In recent years, Large Language Models (LLMs) have garnered extensive attention in the field of data management, with their applications continuously expanding, including data integration, database tuning, query optimization, and data cleaning. However, handling unstructured data, especially complex documents, still presents numerous challenges.

image.png

Currently, some unstructured data processing frameworks based on LLMs often prioritize cost reduction over improving processing accuracy. This issue is particularly pronounced when analyzing complex tasks, as the outputs from LLMs often fail to precisely meet specific user requirements.

Taking the investigative reporting project at the University of California, Berkeley, as an example, researchers aimed to analyze a large number of police records obtained through record requests to uncover officer misconduct and potential procedural violations. This task, named Police Misconduct Identification (PMI), requires handling various types of documents, extracting and summarizing key information, and aggregating data across multiple files to generate detailed behavior summaries. Existing methods typically use LLMs to process each document once, which often falls short in accuracy, especially when document lengths exceed the context limits of LLMs, leading to potential omissions of critical information.

To address these issues, a research team from the University of California, Berkeley, and Columbia University proposed an innovative system called DocETL. DocETL aims to optimize the processing of complex documents and address the limitations of existing LLMs. The system offers a declarative interface, allowing users to flexibly define processing flows and utilizes an agent-based framework for automatic optimization. Key features of DocETL include logic rewriting processes tailored for LLM tasks, an agent-guided planning evaluation mechanism, and an efficient optimization algorithm to identify the most promising processing plans.
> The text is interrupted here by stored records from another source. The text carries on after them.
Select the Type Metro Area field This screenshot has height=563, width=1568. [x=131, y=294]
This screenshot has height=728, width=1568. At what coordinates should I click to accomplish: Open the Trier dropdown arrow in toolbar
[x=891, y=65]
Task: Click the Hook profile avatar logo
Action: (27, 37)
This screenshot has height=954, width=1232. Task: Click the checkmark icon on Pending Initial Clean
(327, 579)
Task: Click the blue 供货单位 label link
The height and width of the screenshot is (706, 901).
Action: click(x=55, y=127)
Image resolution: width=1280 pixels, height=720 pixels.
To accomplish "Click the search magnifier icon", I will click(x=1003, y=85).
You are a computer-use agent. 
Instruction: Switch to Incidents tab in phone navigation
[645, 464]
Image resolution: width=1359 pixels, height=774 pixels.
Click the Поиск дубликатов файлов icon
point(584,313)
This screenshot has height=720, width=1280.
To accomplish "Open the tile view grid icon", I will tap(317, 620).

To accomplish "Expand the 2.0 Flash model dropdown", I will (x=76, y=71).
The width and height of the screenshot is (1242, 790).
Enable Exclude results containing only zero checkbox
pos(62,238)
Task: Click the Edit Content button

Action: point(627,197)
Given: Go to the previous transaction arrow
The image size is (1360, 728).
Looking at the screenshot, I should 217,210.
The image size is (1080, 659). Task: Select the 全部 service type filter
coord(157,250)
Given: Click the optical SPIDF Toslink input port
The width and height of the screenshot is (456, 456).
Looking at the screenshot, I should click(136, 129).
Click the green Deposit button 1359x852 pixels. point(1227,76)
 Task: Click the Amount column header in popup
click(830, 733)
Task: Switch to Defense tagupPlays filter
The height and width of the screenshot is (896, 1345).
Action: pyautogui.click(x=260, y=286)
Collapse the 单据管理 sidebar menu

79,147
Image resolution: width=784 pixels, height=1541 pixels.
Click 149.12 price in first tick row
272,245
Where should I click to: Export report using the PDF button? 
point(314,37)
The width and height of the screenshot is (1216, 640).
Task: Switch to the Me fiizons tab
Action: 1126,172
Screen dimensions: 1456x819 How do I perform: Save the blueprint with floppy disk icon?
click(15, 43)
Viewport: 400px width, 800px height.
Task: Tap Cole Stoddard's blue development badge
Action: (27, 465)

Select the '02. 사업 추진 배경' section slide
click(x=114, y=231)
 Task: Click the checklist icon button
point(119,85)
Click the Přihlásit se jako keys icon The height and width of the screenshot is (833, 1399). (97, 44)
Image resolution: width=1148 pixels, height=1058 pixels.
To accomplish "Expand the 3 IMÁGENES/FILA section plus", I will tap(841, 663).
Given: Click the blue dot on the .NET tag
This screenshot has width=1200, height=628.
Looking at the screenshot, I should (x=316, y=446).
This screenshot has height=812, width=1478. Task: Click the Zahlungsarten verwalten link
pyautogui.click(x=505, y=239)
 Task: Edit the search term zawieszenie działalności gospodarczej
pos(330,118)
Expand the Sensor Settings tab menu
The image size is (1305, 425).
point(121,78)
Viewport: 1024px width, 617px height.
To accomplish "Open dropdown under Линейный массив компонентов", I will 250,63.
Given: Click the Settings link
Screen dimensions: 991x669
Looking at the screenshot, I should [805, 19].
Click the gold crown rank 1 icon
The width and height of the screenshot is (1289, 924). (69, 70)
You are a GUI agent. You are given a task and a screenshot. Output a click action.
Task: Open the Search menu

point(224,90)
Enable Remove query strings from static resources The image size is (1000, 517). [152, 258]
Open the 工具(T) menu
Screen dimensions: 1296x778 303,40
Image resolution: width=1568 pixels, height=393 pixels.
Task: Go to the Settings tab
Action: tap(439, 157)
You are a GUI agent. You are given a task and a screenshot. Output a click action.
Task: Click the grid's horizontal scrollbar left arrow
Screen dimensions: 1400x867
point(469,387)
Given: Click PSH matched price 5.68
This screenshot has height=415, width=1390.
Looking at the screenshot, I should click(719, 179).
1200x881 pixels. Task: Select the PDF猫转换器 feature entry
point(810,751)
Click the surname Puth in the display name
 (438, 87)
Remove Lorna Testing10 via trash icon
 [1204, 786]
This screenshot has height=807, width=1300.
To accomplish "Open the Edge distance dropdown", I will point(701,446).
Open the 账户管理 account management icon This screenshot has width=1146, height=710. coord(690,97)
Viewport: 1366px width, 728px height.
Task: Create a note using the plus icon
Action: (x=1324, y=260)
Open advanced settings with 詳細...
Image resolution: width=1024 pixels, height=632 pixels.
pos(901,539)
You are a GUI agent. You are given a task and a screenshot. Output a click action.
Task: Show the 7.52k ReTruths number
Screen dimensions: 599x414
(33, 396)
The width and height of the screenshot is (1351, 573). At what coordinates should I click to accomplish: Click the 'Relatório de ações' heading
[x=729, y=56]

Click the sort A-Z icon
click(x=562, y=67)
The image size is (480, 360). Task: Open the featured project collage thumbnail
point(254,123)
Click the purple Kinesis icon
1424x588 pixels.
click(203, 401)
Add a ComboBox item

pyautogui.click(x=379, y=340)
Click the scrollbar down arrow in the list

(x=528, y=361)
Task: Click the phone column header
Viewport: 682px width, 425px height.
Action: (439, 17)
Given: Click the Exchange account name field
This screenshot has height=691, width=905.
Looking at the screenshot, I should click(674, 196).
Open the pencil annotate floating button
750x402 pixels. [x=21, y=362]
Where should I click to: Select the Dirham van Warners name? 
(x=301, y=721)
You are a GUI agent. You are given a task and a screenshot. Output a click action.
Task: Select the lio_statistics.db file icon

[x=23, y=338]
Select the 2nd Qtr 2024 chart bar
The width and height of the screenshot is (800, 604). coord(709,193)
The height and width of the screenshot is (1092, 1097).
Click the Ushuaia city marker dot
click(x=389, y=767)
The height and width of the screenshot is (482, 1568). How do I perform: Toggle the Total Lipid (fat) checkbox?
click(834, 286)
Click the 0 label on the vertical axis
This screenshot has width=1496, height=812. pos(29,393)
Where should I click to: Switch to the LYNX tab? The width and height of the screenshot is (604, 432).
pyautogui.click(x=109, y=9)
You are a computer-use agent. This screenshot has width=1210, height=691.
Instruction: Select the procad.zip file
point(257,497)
In evaluating the Police Misconduct Identification task, DocETL used a set of 227 documents from the California police department, facing multiple challenges such as document lengths exceeding LLM context limits. Through various pipeline variants, DocETL demonstrated unique capabilities in optimizing complex document processing tasks.

Human evaluations and LLM reviews showed that the output accuracy of DocETL was 1.34 times higher than traditional methods, indicating the system's importance and effectiveness in handling complex document tasks.

In summary, as an innovative declarative system, DocETL not only effectively addresses many challenges in complex document processing but also lays a solid foundation for future research and applications.

Paper: https://arxiv.org/abs/2410.12189v1

Project: https://github.com/ucbepic/docetl

Key Points:

🌟 LLMs face significant accuracy challenges when processing complex documents.

📄 The DocETL system provides a flexible declarative interface and automatic optimization for document processing.

🤖 Human evaluations show a significant improvement in output quality, with a 1.34-fold increase.